Changes to this Policy. The Policy is current as of the last updated date set
forth below. We may change, update, or modify this Policy from time to time, so
please be sure to check back periodically. We will post any updates to this
Policy here. If we make any changes to this Policy that materially affect our
practices regarding our use of the Personal Information that we have previously
collected from you, we will notify endeavor to provide you with notice.


For more information about our privacy practices, you may Contact Us using the
information in the section above. 


Last updated: February 10, 2023


ADDITIONAL INFORMATION FOR DOSIMETRY SERVICE USERS

In this section, we provide additional information to dosimetry service users
about how we handle their personal information.  

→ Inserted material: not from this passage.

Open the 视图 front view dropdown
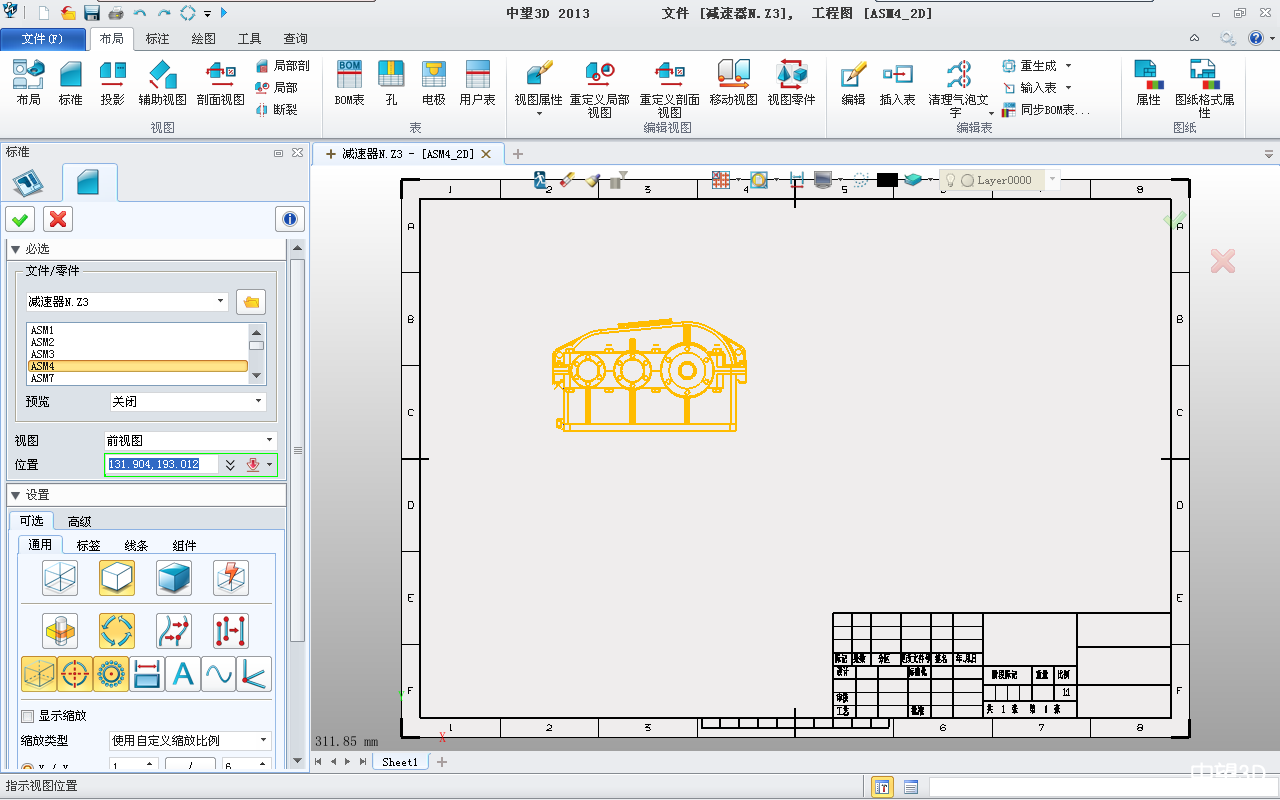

Controller: To the extent we process your personal data as a controller in
relation to our dosimetry services, we will provide you with a separate privacy
notice that sets out the full name of the Stericycle entity that controls the
processing of your personal data. We will also provide you with the specific
contact information for the controller’s data protection officer.   

Personal Data Processed: The categories of personal data processed in relation
to the dosimetry services includes identification data, data relating to your
physical characteristics, data relating to your employment, dosimetry monitoring
data and health data.

Sources of the Data: Generally, the data is provided to Stericycle by the
radiological practice, activity, or source to which you are related to, by your
employer or, where applicable, directly by you.  

Purpose: We process this data to provide technical assistance and consultancy
services in radiological protection to the extent that such services have an
impact on you. We also process the data to fulfil our reporting obligations to
public authorities and pursuant to legal obligations applicable to controllers
providing such services.  

Legal Basis: We process your data to comply with legal obligations incumbent on
dosimetry service providers and for reasons of public interest in the area of
public health. The storage and provision of your personal data is a statutory
requirement which we must comply with and/or is necessary in the public interest
of measuring radiation.  

Recipients: We will disclose your data to the public authorities legally
responsible for radiological protection (or to the entities appointed by public
authorities). To perform our activities, we engage external service providers
such as IT support service providers and email administrators. When providing
such services, the external service providers will have access to and process
your personal data. We require those external service providers to implement and
apply security safeguards to ensure the privacy and security of your personal
data. These service providers have agreed to confidentiality restrictions and to
use of any personal data we share with them or which they collect on our behalf
solely for the purpose of providing the contracted services to us. 

Retention Period: Your personal data will be retained for the period strictly
necessary to provide the services of technical assistance, consultancy, and
radiological protection, except if other statutory retention periods apply.

Rights: Your rights are as set out in this Notice. You also have the right, at
any time, to lodge a complaint with your local supervisory authority.

Additional Information: For more information about how we process and secure
personal data, please refer to the additional privacy notice issued by your
dosimetry service provider.  


Last updated: February 8, 2022



ADDITIONAL INFORMATION FOR ACCESSIBILITY

In compliance with the American Disabilities Act Amendment (ADAAA),
Accessibility for Ontarians with Disabilities Act (AODA) and other state or
province accessibility laws and regulations, if you use a screen reader and need
help with this website or have feedback or inquiries about accessing material on
this website because of a disability, contact Accessibility@stericycle.com or
866-783-7422.

Our policy is available in accessible formats upon request.